As it was described on one of the calls we participated on, if a deal is not struck the pressure to come to an agreement will increase exponentially and globally. This is my own opinion, but it’s hard to see a stalemate lasting more than a day or two once we reach that point where Social Security checks or Medicare payments are potentially not going out. Public outcry will be swift, fierce, and cross party-lines, putting tremendous pressure on both parties to find a solution – and quickly. 

What is the stock market expecting? 

As of now the market seems to still have confidence that a deal will happen. The S&P 500 is currently right at its high for the year and credit default swaps on U.S. Treasuries (a gauge of the likelihood of a default) indicates only about a 3-4% probability of default. One of the analysts we heard from today said he put the probability of a deal or a temporary suspension of the debt ceiling at about 90%. The likelihood of a default is clearly not zero and higher than it ever should be, but markets are still acting as if a deal will happen.

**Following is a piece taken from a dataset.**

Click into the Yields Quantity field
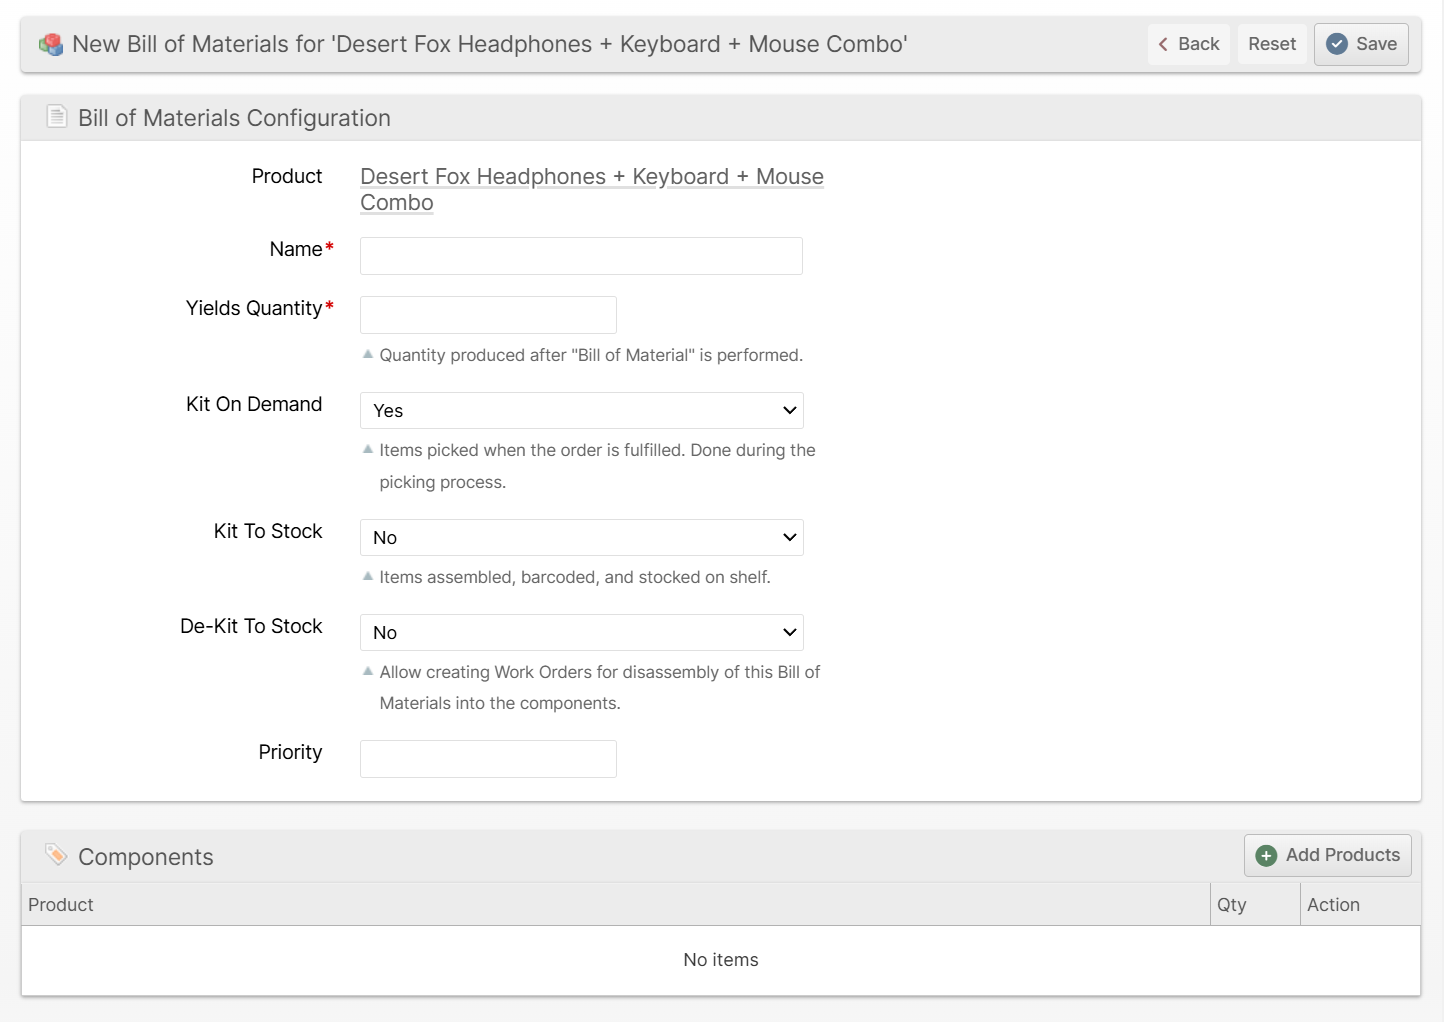The image size is (1444, 1022). pos(488,315)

Related to this I’ll add that yes, markets are not pricing in a default. If that is the path this ultimately takes, then markets will almost certainly react negatively. The flip side of that, of course, is that even if markets are at year highs, there are plenty of investors sitting on the sidelines waiting to see if a deal is struck before putting capital to work. A deal could very well lead to another leg up or a relief rally.

Given all the uncertainty, is there anything we could be doing or should be doing in portfolios?  

There are certainly things one could do, but those actions come either with an explicit cost (hedging) or a potential opportunity cost (going to cash). Both may shield the portfolio from some near-term volatility, but they also are likely to cost investors in the long run. Timing the “ins and outs” of the market is rarely ever advisable or profitable. The potential for a painful selloff is there and we don’t want to downplay the risks of that occurring, but the most likely outcome is still that a deal is made or that there is some sort of short-term compromise.  Rather than guess at what might occur or try and play both sides, we think the best defense is to stay diversified and focused on the long term. I’ll add that should markets selloff, we’ll be looking for opportunities to take advantage of that weakness and volatility. 

Given all the unknowns and the state of our government we don’t fault anyone for being skeptical that a deal will happen or for being nervous about their investments. One thing we do think investors should be confident in though is that an increase in the debt ceiling is a matter of when, not if. As one of our asset managers cleverly put it “the passage of a debt ceiling increase is like the passing of a kidney stone; we all know it will pass, the question is just how painful will it be.” We do hope you found this information helpful and thought we’d close with some more positive thoughts:    

  • The most likely outcome still revolves around a debt ceiling increase or suspension
  • While time is indeed short, there may be a little more time than the June 1 deadline suggests
  • Even if no deal is reached, payments on Treasury debt, Social Security, Medicare, etc…will be delayed, not cancelled
  • Any period of delayed payments or technical default is likely to be short-lived
  • Diversification and a long-term focus is still the best defense for periods of volatility

Unless stated otherwise, any estimates or projections (including performance and risk) given in this presentation are intended to be forward-looking statements. Such estimates are subject to actual known and unknown risks, uncertainties, and other factors that could cause actual results to differ materially from those projected. The securities described within this presentation do not represent all of the securities purchased, sold or recommended for client accounts. The reader should not assume that an investment in such securities was or will be profitable. Past performance does not indicate future results.